Susanne Chiari*, Peter Romsdorfer*, Herwig Swoboda**, Hans-Peter Bantleon* and Josef Freudenthaler*

* Department of Orthodontics, Bernhard Gottlieb School of Dentistry, Medical University
** Department of Otorhinolaryngology, Head and Neck Surgery, Krankenhaus Hietzing mit neurologischem Zentrum Rosenhügel, Vienna, Austria

Address for correspondence Susanne Chiari, Department of Orthodontics, Bernhard Gottlieb School of Dentistry, Medical University, Währingerstrasse 25a, 1090 Vienna, Austria, E-mail:susanne.chiari{at}meduniwien.ac.at


   Abstract

The aim of this prospective study was to describe the morphological and functional changes of the upper airways and the middle ears after rapid maxillary expansion (RME). Thirteen patients comprised the original study sample, of these three patients dropped out. Of the remaining 10 subjects, seven (two females, five males; average age, 8.7 years) underwent orthodontic RME with a Hyrax screw and three (one female, two males; average age, 8.3 years) served as the controls. Inclusion criteria for the study group were a uni- or bilateral crossbite with the evidence of a maxillary deficiency. Exclusion criteria were acute or chronic respiratory disease, allergies, cleft lip and palate, or absence of adenoids. An ear, nose, and throat (ENT) examination, lateral cephalometry, anterior rhinomanometry, tympanometry, and posterior rhinoscopy were carried out for each child at baseline (E1) and after 6 months (E2). Descriptive statistics were calculated for all diagnostic variables and correlations between the study and control group were evaluated.

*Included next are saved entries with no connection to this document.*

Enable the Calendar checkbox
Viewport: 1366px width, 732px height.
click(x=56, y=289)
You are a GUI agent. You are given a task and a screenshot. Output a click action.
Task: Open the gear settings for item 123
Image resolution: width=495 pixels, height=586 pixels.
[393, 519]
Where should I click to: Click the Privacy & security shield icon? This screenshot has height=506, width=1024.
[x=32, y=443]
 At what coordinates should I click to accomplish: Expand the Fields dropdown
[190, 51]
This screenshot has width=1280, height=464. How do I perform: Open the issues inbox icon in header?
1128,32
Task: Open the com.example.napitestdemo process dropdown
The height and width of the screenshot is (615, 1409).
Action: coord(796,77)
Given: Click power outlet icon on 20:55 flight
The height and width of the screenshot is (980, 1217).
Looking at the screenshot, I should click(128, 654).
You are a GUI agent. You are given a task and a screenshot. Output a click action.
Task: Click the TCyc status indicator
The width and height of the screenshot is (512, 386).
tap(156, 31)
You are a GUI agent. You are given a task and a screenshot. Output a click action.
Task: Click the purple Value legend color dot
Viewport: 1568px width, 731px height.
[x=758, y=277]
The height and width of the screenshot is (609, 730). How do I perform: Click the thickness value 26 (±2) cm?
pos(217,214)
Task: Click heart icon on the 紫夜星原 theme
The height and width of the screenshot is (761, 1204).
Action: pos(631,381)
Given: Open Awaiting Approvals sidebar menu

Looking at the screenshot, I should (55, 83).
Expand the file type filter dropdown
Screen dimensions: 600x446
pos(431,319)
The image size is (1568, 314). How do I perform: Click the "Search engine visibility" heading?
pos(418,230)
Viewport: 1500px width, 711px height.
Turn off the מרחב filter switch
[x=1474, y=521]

Rhinomanometry showed a correlation (r = 0.57) between the size of the nasal pharyngeal area and nasal airflow, but only at 150 daPa. The size of the adenoids measured on the lateral cephalograms was correlated with the endoscopic findings. The size of the adenoids remained the same after RME. Patients with maxillary constriction had the largest adenoids and showed a negative pressure in the middle ear. However, this was reduced after RME.

The results suggest a possible impact of maxillary deficiency on otorhinological structures. RME may lead to otorhinological changes. Further interdisciplinary investigations are needed to corroborate these findings.